TASK TO CARRY OUT: Could you write out the stretch of the forum thread below from "Could you maybe" through "models or frameworks.", swapping "open energy models" for "open-source energy models"?

═════ PAGE TEXT ═════

I would like to add a talk, but the message “Sorry, new users can only add 2 links in a post” pops up when I try to edit it.
Could you maybe add:
9. Anya Heider and Ricardo Reibsch, RLS Graduate School, Empirical research on flexibility options in open energy models. Introduction of survey on flexibility representation in different open energy models or frameworks.
Hi Oleg, thanks for suggestion! We’re currently overcapacity with 13 talks for the 10 slots - would you mind waiting for the next session? We might do this every 2 weeks, or every 4 weeks.
Hi Tom,
Sure, no problem - good idea to have them regularly!
This is actually two separate topics. If time will allow next time, i can do two short talks, otherwise will try to squeeze to one.
Hey @tom_brown, really cool idea during corona times! Talks sound really interesting! Tomorrow, I won’t make, but surely to a follow session if this gonna happen.
All,
I’ll be showing a set of live demo jupyter notebook slides using Rise. My demo is a minor adaptation from some of the notebooks that are available in the SIIPExamples.jl repo.
Thanks,
Clayton
Feedback we collected from the audience (please edit since I didn’t catch everything - this post is wiki-editable):
Consensus was that 6 minutes was about right for the talk length
Consensus was that 4 minutes was about right for the time for questions
I suggested having a fixed time of 6 minutes for the talk, and a flexible amount of time for the questions depending on how many questions there are (with a ceiling of 8 minutes?) - I can’t remember what the consensus here was
Consensus was that 13 talks was about the right number (but I feel it was a touch too many - 10 would have been about right - as host I was quite tired by the end)
Consensus was to do the next session in 3 weeks
On the question of whether a themed/curated selection of talks was better than the random first-come-first-served selection I think people were split? I didn’t record this properly, sorry…
Things I learned as a host:
Moderate the speaker in and confirm that slides and sound are working before handing over to them
Thank the speaker at the end to give them a firm finish before handing to moderator for questions
The whole fussing about uploading slides, recordings and licencing of slides and recordings is quite a burden on the organiser - I would consider asking the speakers to host screencasts and slides themselves and link to them from the forum - this reduces the burden on the organiser and the speakers can do a perfect version of the talk and even make it longer and more detailed
I thought there wouldn’t be that must interest so directly emailed people asking them to speak - if you do this, do it sparingly because you might end up with too many talks
As Tom noted, I am happy to ‘host’ (moderate) the next workshop, but I’d also like to present, so having co-hosts would be very useful… Please reply indicating your interest in co-hosting.

═════ DATA RECORDS ═════

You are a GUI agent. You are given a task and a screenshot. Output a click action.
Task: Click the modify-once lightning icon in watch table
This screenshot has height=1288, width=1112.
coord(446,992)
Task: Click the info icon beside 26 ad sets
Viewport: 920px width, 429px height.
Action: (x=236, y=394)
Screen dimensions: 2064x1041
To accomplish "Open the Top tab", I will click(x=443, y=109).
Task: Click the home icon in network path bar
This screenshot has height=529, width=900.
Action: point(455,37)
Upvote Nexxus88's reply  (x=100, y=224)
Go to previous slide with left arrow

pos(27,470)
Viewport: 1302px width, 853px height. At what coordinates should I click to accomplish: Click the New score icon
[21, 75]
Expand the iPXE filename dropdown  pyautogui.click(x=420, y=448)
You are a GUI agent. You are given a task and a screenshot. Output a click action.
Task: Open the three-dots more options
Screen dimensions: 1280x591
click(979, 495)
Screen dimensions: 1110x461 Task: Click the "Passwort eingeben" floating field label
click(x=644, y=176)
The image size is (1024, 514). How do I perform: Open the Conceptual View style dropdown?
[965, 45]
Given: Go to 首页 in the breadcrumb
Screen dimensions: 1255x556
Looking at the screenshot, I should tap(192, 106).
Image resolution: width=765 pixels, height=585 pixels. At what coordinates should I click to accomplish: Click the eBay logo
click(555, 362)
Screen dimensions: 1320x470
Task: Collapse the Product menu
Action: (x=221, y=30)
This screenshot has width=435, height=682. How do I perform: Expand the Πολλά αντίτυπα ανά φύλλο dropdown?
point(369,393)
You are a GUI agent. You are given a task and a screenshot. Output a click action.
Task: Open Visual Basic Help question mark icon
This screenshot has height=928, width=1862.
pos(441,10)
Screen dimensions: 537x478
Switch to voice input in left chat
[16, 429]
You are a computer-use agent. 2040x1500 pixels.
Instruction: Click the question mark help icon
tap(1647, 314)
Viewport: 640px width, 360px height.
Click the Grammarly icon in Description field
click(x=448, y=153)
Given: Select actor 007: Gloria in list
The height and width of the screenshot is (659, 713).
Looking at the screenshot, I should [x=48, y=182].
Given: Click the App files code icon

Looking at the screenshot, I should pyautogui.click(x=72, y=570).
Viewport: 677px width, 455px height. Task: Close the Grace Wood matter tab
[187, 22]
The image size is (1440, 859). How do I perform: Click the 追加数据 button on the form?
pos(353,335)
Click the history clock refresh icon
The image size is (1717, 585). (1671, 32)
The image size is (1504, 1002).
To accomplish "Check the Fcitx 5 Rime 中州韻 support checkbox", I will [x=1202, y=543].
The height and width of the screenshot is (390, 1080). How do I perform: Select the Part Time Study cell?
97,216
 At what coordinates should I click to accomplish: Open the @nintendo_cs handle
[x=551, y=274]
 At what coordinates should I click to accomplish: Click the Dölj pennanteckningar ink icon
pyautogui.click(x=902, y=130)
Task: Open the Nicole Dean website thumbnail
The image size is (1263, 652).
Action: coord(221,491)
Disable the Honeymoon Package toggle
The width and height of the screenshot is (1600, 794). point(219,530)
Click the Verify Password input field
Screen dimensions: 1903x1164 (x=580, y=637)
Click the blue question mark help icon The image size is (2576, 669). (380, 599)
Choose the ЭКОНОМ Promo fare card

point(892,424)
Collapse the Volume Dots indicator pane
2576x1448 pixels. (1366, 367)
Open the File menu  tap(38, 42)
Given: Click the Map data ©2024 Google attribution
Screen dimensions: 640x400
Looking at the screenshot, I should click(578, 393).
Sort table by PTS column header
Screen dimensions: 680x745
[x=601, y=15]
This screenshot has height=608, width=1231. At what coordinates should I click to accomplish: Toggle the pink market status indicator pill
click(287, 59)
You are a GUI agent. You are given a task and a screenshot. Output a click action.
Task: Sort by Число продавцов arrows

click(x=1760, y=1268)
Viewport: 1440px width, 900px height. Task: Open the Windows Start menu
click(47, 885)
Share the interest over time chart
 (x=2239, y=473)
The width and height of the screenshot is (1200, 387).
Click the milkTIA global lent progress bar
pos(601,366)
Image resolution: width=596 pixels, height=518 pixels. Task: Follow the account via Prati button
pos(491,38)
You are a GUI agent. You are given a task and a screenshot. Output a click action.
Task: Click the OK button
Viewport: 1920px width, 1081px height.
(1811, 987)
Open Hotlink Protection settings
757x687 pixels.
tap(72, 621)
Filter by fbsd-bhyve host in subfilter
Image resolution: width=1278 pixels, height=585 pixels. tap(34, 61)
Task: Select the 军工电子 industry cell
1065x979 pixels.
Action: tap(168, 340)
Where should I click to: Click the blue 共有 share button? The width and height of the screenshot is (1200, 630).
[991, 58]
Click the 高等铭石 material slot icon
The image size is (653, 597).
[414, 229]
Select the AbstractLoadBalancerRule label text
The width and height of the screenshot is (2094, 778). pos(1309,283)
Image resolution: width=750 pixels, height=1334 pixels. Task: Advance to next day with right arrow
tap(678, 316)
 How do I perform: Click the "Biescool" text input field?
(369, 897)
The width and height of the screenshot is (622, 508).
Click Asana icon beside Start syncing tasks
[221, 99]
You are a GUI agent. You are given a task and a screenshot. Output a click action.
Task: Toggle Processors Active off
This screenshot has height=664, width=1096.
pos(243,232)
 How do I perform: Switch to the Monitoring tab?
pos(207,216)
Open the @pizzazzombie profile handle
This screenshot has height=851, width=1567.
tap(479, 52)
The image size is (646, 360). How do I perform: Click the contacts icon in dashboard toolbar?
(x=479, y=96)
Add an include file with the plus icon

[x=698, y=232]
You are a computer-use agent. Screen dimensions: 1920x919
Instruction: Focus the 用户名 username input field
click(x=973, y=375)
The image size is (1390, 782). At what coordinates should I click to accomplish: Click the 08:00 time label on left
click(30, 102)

═════

EXERCISE RESULT:
Could you maybe add:
9. Anya Heider and Ricardo Reibsch, RLS Graduate School, Empirical research on flexibility options in open-source energy models. Introduction of survey on flexibility representation in different open-source energy models or frameworks.